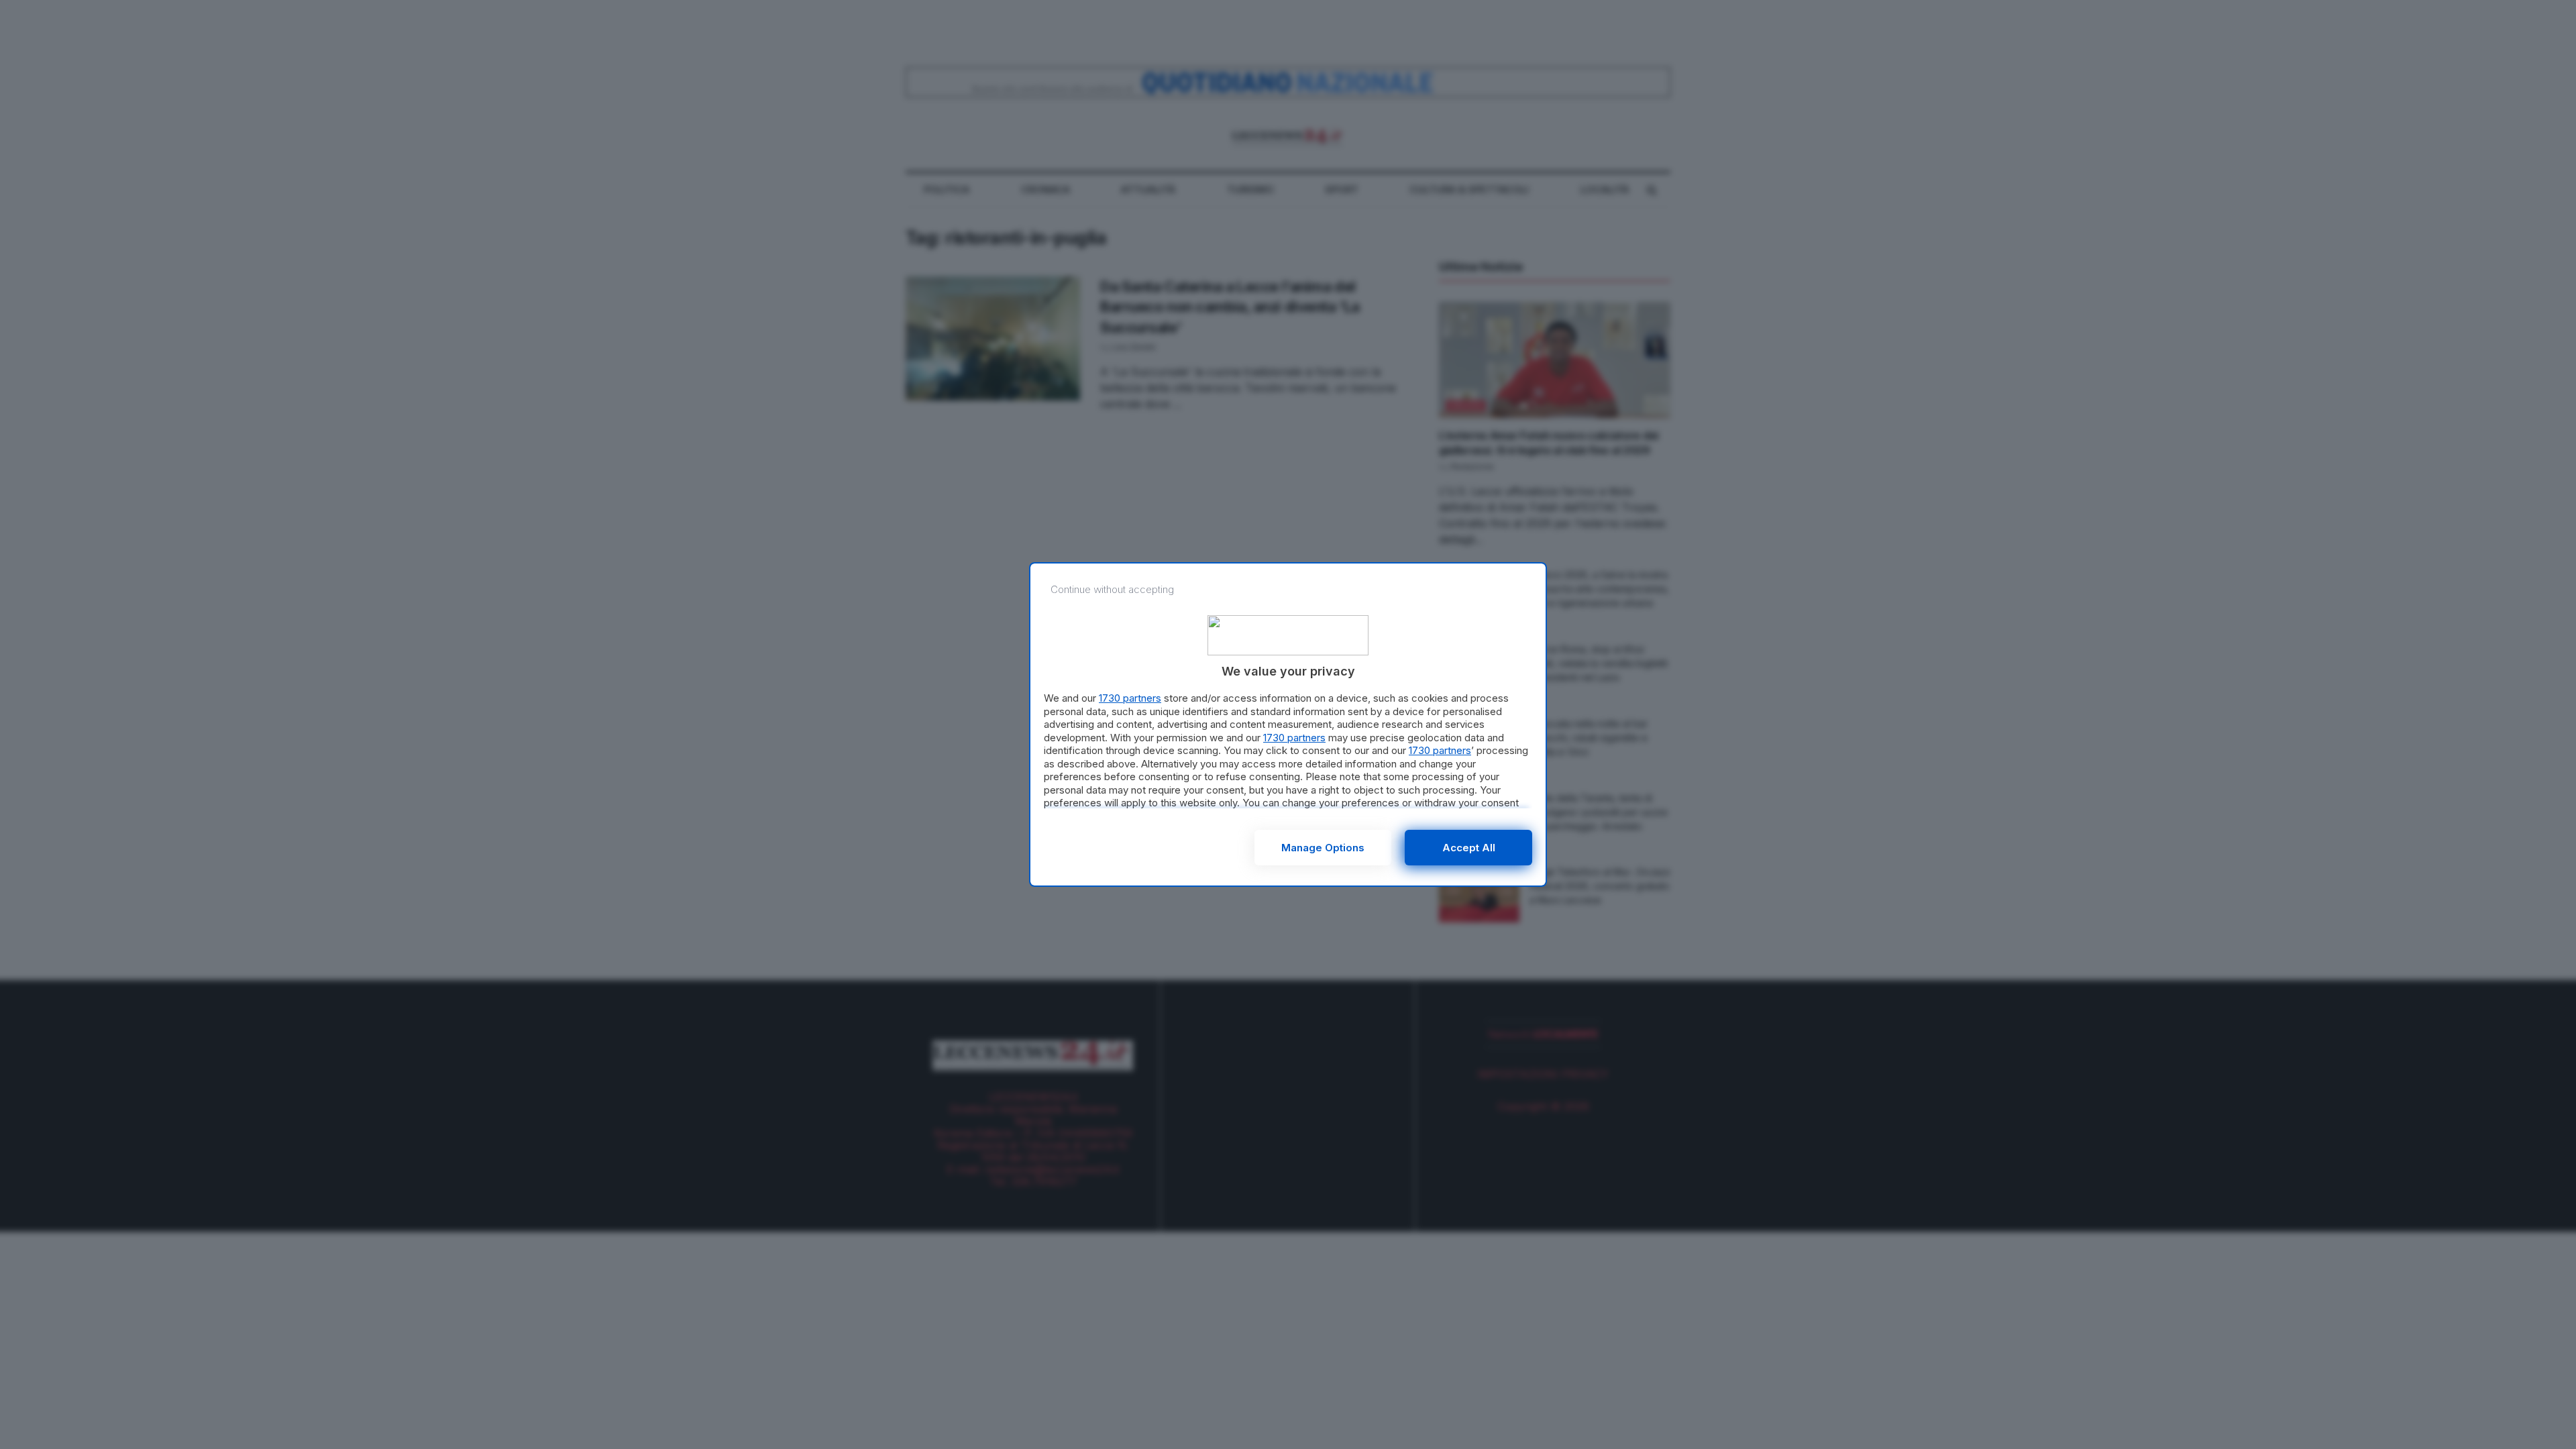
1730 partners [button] (1130, 698)
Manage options (1322, 847)
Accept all (1468, 847)
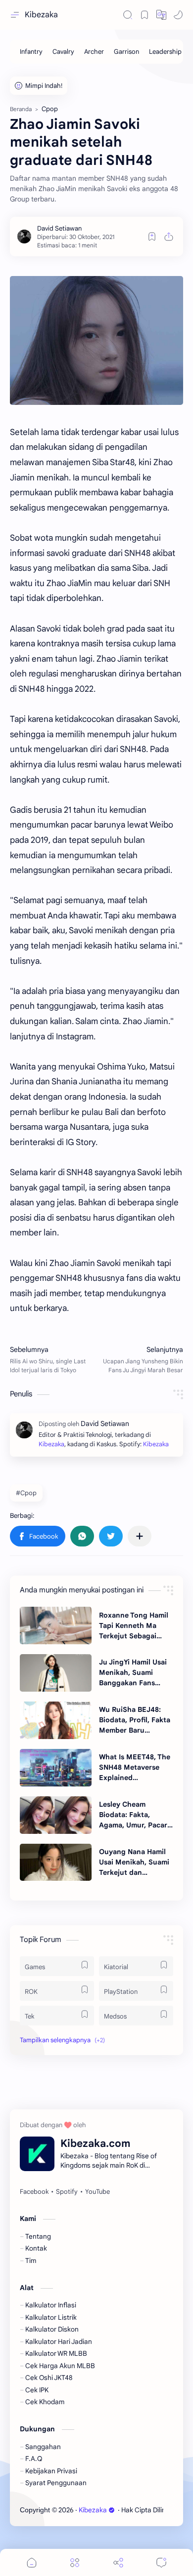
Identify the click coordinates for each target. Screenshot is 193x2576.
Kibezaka (41, 15)
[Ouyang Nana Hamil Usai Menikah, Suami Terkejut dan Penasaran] (56, 1862)
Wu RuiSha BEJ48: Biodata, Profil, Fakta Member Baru (134, 1720)
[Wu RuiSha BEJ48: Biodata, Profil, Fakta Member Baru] (56, 1720)
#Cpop (26, 1493)
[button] (161, 14)
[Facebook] (34, 2192)
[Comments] (161, 2562)
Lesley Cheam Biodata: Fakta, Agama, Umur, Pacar (133, 1814)
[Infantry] (31, 51)
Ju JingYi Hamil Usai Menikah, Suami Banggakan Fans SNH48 (133, 1673)
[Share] (118, 2562)
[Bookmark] (144, 14)
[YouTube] (97, 2192)
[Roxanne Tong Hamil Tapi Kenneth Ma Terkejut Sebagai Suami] (56, 1625)
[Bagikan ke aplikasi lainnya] (139, 1536)
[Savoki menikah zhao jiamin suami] (96, 340)
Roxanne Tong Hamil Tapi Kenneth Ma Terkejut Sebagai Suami (133, 1626)
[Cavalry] (63, 51)
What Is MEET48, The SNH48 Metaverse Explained (134, 1767)
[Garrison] (126, 51)
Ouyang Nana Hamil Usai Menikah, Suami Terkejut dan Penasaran (134, 1862)
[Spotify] (67, 2192)
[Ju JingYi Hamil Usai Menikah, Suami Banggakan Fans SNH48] (56, 1673)
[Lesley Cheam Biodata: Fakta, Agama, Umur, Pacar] (56, 1815)
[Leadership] (165, 51)
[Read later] (152, 236)
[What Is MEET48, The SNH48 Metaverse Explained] (56, 1767)
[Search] (127, 14)
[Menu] (75, 2562)
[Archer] (94, 51)
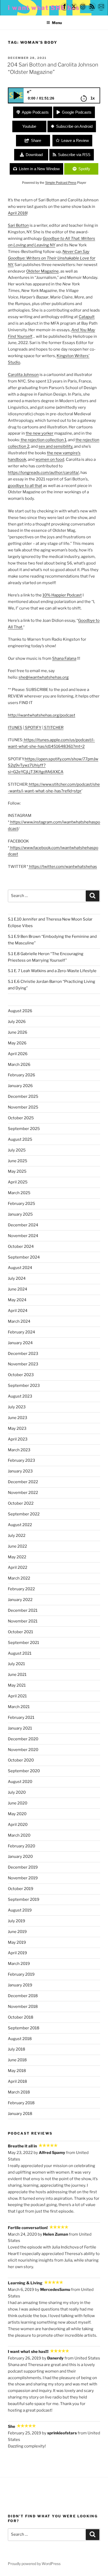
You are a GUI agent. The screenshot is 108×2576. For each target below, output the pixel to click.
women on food (49, 459)
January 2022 (20, 1599)
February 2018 (21, 2103)
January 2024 (20, 1342)
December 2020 (23, 1739)
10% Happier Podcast (62, 595)
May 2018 (17, 2070)
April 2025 (18, 1182)
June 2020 (17, 1803)
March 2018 (19, 2092)
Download (34, 154)
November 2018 (23, 2006)
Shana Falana (64, 658)
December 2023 (23, 1353)
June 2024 (17, 1289)
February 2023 (21, 1460)
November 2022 (23, 1492)
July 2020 (17, 1792)
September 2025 (24, 1128)
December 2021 (22, 1610)
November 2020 (23, 1749)
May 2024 (17, 1300)
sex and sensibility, (56, 446)
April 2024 (18, 1310)
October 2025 (21, 1118)
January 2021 (20, 1728)
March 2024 (19, 1321)
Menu (57, 22)
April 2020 (18, 1824)
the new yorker (39, 433)
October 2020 (21, 1760)
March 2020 (19, 1835)
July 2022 (16, 1535)
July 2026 (17, 1021)
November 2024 (23, 1235)
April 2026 (18, 1053)
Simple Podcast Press (60, 183)
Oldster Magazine (42, 271)
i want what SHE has (43, 8)
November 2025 (23, 1107)
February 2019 (21, 1974)
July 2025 (17, 1150)
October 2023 (21, 1374)
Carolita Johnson (23, 374)
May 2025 (17, 1171)
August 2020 (20, 1781)
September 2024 (24, 1257)
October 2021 (20, 1632)
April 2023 (18, 1439)
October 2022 (21, 1503)
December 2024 (23, 1225)
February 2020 (21, 1846)
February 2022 (21, 1589)
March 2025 (19, 1192)
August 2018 (20, 2038)
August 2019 (20, 1910)
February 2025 (21, 1203)
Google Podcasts (76, 112)
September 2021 (23, 1642)
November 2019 (23, 1878)
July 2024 (17, 1278)
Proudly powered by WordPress (34, 2563)
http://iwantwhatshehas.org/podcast (41, 715)
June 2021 (17, 1674)
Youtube (29, 126)
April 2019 (17, 1953)
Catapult (87, 316)
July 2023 (17, 1407)
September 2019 (23, 1899)
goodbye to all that (25, 485)
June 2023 (17, 1417)
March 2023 (19, 1450)
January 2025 (20, 1214)
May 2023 (17, 1428)
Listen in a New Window (39, 169)
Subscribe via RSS (74, 154)
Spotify (84, 169)
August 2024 (20, 1267)
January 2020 (20, 1856)
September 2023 (24, 1385)
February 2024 (21, 1332)
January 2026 (20, 1085)
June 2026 (17, 1032)
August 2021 (19, 1653)
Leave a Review (75, 140)
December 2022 (23, 1482)
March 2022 (19, 1578)
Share (36, 140)
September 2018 (23, 2028)
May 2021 (17, 1685)
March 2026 (19, 1064)
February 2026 (21, 1075)
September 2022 (24, 1514)
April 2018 (17, 213)
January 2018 (20, 2113)
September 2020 (24, 1771)
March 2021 (19, 1706)
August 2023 (20, 1396)
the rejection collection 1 (43, 439)
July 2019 (16, 1921)
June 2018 (17, 2060)
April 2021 (17, 1696)
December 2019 (23, 1867)
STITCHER (53, 727)
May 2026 (17, 1043)
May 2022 (17, 1557)
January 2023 (20, 1471)
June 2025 (17, 1161)
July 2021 (16, 1663)
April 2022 (17, 1567)
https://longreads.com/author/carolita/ (43, 472)
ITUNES (15, 727)
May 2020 (17, 1813)
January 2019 (20, 1985)
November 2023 (23, 1364)
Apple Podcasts (35, 112)
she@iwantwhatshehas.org (44, 677)
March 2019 (19, 1963)
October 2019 (20, 1888)
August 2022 (20, 1524)
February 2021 (21, 1717)
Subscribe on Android (74, 126)
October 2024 (21, 1246)
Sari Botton (18, 225)
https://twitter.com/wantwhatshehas (62, 866)
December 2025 (23, 1096)
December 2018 (23, 1995)
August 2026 (20, 1011)
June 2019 (17, 1931)
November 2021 (22, 1621)
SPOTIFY (32, 727)
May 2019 (17, 1942)
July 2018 (16, 2049)
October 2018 (20, 2017)
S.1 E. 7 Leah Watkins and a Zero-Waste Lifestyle (52, 970)
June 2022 (17, 1546)
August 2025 (20, 1139)
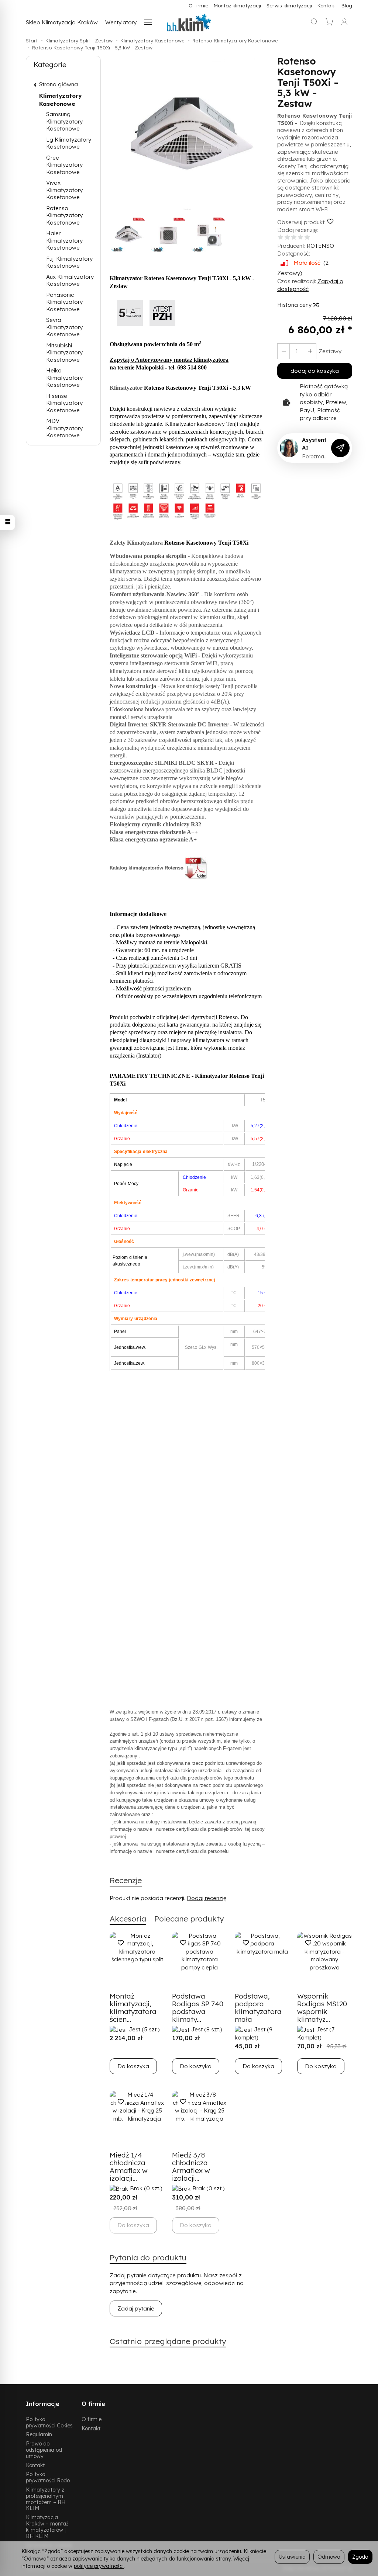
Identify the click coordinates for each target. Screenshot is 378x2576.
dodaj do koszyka (315, 370)
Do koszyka (133, 2066)
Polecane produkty (189, 1918)
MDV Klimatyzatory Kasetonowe (64, 428)
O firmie (198, 5)
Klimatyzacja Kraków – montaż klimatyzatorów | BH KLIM (47, 2526)
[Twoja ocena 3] (294, 238)
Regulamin (39, 2434)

--

REQUIREMENT: Reproduce the data above exactly, leaving out any picture in it.

TASK RESULT:
1730 partners [button] (1130, 698)
Manage options (1322, 847)
Accept all (1468, 847)
Identify the click coordinates for each target. Screenshot is 193x2576.
Kibezaka (41, 15)
[Ouyang Nana Hamil Usai Menikah, Suami Terkejut dan Penasaran] (56, 1862)
Wu RuiSha BEJ48: Biodata, Profil, Fakta Member Baru (134, 1720)
[Wu RuiSha BEJ48: Biodata, Profil, Fakta Member Baru] (56, 1720)
#Cpop (26, 1493)
[button] (161, 14)
[Facebook] (34, 2192)
[Comments] (161, 2562)
Lesley Cheam Biodata: Fakta, Agama, Umur, Pacar (133, 1814)
[Infantry] (31, 51)
Ju JingYi Hamil Usai Menikah, Suami Banggakan Fans SNH48 (133, 1673)
[Share] (118, 2562)
[Bookmark] (144, 14)
[YouTube] (97, 2192)
[Roxanne Tong Hamil Tapi Kenneth Ma Terkejut Sebagai Suami] (56, 1625)
[Bagikan ke aplikasi lainnya] (139, 1536)
[Savoki menikah zhao jiamin suami] (96, 340)
Roxanne Tong Hamil Tapi Kenneth Ma Terkejut Sebagai Suami (133, 1626)
[Cavalry] (63, 51)
What Is MEET48, The SNH48 Metaverse Explained (134, 1767)
[Garrison] (126, 51)
Ouyang Nana Hamil Usai Menikah, Suami Terkejut dan Penasaran (134, 1862)
[Spotify] (67, 2192)
[Ju JingYi Hamil Usai Menikah, Suami Banggakan Fans SNH48] (56, 1673)
[Lesley Cheam Biodata: Fakta, Agama, Umur, Pacar] (56, 1815)
[Leadership] (165, 51)
[Read later] (152, 236)
[What Is MEET48, The SNH48 Metaverse Explained] (56, 1767)
[Search] (127, 14)
[Menu] (75, 2562)
[Archer] (94, 51)
You are a GUI agent. The screenshot is 108×2576. For each target below, output the pixel to click.
women on food (49, 459)
January 2022 (20, 1599)
February 2018 (21, 2103)
January 2024 (20, 1342)
December 2020 (23, 1739)
10% Happier Podcast (62, 595)
May 2018 (17, 2070)
April 2025 (18, 1182)
June 2020 (17, 1803)
March 2018 (19, 2092)
Download (34, 154)
November 2018 (23, 2006)
Shana Falana (64, 658)
December 2023 (23, 1353)
June 2024 (17, 1289)
February 2023 (21, 1460)
November 2022 (23, 1492)
July 2020 (17, 1792)
September 2025 (24, 1128)
December 2021 (22, 1610)
November 2020 (23, 1749)
May 2024 (17, 1300)
sex and sensibility, (56, 446)
April 2024 (18, 1310)
October 2025 (21, 1118)
January 2021 (20, 1728)
March 2024 (19, 1321)
Menu (57, 22)
April 2020 (18, 1824)
the new yorker (39, 433)
October 2020 (21, 1760)
March 2020 (19, 1835)
July 2022 (16, 1535)
July 2026 (17, 1021)
November 2024 (23, 1235)
April 2026 (18, 1053)
Simple Podcast Press (60, 183)
Oldster Magazine (42, 271)
i want what SHE has (43, 8)
November 2025 (23, 1107)
February 2019 (21, 1974)
July 2025 (17, 1150)
October 2023 (21, 1374)
Carolita Johnson (23, 374)
May 2025 (17, 1171)
August 2020 (20, 1781)
September 2024 (24, 1257)
October 2021 (20, 1632)
April 2023 (18, 1439)
October 2022 (21, 1503)
December 2024 (23, 1225)
February 2020 (21, 1846)
February 2022 (21, 1589)
March 2025 (19, 1192)
August 2018 (20, 2038)
August 2019 (20, 1910)
February 2025 (21, 1203)
Google Podcasts (76, 112)
September 2021 (23, 1642)
November 2019 (23, 1878)
July 2024 (17, 1278)
Proudly powered by WordPress (34, 2563)
http://iwantwhatshehas.org/podcast (41, 715)
June 2021 (17, 1674)
Youtube (29, 126)
April 2019 (17, 1953)
Catapult (87, 316)
July 2023 (17, 1407)
September 2019 (23, 1899)
goodbye to all that (25, 485)
June 2023 (17, 1417)
March 2023 (19, 1450)
January 2025 (20, 1214)
May 2023 (17, 1428)
Listen in a New Window (39, 169)
Subscribe via RSS (74, 154)
Spotify (84, 169)
August 2024 (20, 1267)
January 2020 (20, 1856)
September 2023 (24, 1385)
February 2024 (21, 1332)
January 2026 (20, 1085)
June 2026 (17, 1032)
August 2021 (19, 1653)
Leave a Review (75, 140)
December 2022 (23, 1482)
March 2022 (19, 1578)
Share (36, 140)
September 2018 (23, 2028)
May 2021 (17, 1685)
March 2026 (19, 1064)
February 2026 (21, 1075)
September 2022 (24, 1514)
April 2018 (17, 213)
January 2018 (20, 2113)
September 2020 (24, 1771)
March 2021 (19, 1706)
August 2023 (20, 1396)
the rejection collection 1 (43, 439)
July 2019 (16, 1921)
June 2018 (17, 2060)
April 2021 (17, 1696)
December 2019 (23, 1867)
STITCHER (53, 727)
May 2026 (17, 1043)
May 2022 (17, 1557)
January 2023 (20, 1471)
June 2025 (17, 1161)
July 2021 (16, 1663)
April 2022 (17, 1567)
https://longreads.com/author/carolita/ (43, 472)
ITUNES (15, 727)
May 2020 (17, 1813)
January 2019 (20, 1985)
November 2023 (23, 1364)
Apple Podcasts (35, 112)
she@iwantwhatshehas.org (44, 677)
March 2019 (19, 1963)
October 2019 (20, 1888)
August 2022 (20, 1524)
February 2021 (21, 1717)
Subscribe on Android (74, 126)
October 2024 (21, 1246)
Sari Botton (18, 225)
https://twitter.com/wantwhatshehas (62, 866)
December 2025 (23, 1096)
December 2018 (23, 1995)
August 2026 (20, 1011)
June 2019 (17, 1931)
November 2021 (22, 1621)
SPOTIFY (32, 727)
May 2019 (17, 1942)
July 2018 (16, 2049)
October 2018 (20, 2017)
S.1 E. 7 Leah Watkins and a Zero-Waste Lifestyle (52, 970)
June 2022 (17, 1546)
August 2025 (20, 1139)
Identify the click coordinates for each target. Screenshot is 378x2576.
dodaj do koszyka (315, 370)
Do koszyka (133, 2066)
Polecane produkty (189, 1918)
MDV Klimatyzatory Kasetonowe (64, 428)
O firmie (198, 5)
Klimatyzacja Kraków – montaż klimatyzatorów | BH KLIM (47, 2526)
[Twoja ocena 3] (294, 238)
Regulamin (39, 2434)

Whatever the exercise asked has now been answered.